We all know what it's like to find ourselves unhappy and in conflict with someone who just isn't giving us what we want or need from him or her. Whenever this happens, we usually find fault with these people, judge them as being inadequate, and then blame them for the negativity we now feel toward them. But how many of us are awake enough to offer these same people what we have asked them to give us -- before we ask them for it?
Even to attempt the following practice will reveal more to you about yourself than reading a thousand books on spiritual realization. To begin with, we usually demand from others those interior qualities that we are in short supply of ourselves. For instance, it is impatience that leaps to judge impatience. Unkindness finds others unkind -- and tells them so in no uncertain terms. Arrogance despises pride and makes sure that the proud know they are dreaming of unreal heights. On and on churns this cycle of disharmony until we go to work on ourselves, implementing the kind of true self-transforming principles that follow.
Whatever it may be that we find wanting in someone else, we must learn what it means to give that very thing to him or her. What we would have from others, or have them be towards us, we must provide or be ourselves.
For instance, if we really want the person we are with to be open with us, we must first open up ourselves. When we know we tend to be critical of others because they don't show us the respect we would have, we must show these same people the respect we want.
Now, add to these thoughts this last idea: Sometimes what we want from others, they just don't have within themselves to give. We make demands, for instance, that someone understand us when, at that point in his development -- for whatever reason -- it's impossible that he could. But wanting what we want, we act as though we are weary with him and become condescending. This behavior on our part only convinces the person in question of his own shortcomings. What can we do instead?
Give to him what we have of ourselves instead of taking away what little he has in himself. To give the fruit of such a conscious interior labor is to receive the goodness we ask for.

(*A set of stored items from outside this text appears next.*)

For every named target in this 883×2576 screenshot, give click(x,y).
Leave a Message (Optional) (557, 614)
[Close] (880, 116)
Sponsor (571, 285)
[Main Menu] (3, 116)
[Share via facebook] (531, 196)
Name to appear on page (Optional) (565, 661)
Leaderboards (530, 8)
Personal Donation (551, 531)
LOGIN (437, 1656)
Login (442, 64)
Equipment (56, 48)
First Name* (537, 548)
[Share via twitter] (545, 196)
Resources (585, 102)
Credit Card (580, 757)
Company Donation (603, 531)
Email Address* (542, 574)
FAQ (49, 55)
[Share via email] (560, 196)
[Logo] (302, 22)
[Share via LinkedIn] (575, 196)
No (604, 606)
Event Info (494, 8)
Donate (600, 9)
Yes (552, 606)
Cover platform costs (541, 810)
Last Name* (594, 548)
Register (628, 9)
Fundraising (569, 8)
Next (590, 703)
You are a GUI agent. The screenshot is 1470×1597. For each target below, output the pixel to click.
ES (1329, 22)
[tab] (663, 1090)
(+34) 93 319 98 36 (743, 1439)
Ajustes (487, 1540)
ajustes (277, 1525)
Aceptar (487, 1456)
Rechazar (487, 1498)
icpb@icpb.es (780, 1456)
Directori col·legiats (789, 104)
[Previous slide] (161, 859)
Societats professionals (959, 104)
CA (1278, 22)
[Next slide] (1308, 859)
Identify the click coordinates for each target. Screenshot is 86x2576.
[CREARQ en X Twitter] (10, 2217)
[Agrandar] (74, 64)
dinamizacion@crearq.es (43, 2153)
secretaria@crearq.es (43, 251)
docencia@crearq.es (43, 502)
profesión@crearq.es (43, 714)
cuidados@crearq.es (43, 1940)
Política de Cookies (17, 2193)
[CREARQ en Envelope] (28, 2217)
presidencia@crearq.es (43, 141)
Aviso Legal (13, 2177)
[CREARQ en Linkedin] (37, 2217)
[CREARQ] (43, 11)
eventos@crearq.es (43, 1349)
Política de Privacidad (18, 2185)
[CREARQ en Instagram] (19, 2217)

This exercise in harmonious human relationships takes a great deal of attention and, more important, a great deal of being tired of finding everyone around us not as good as ourselves. Our real spiritual growth -- our self-transformation -- depends upon what we are willing to give, and not upon what we feel we are owed.
Put these ideas to work. You will be shocked and amazed at your discoveries, and you will benefit from the healing that they bring to your relationships.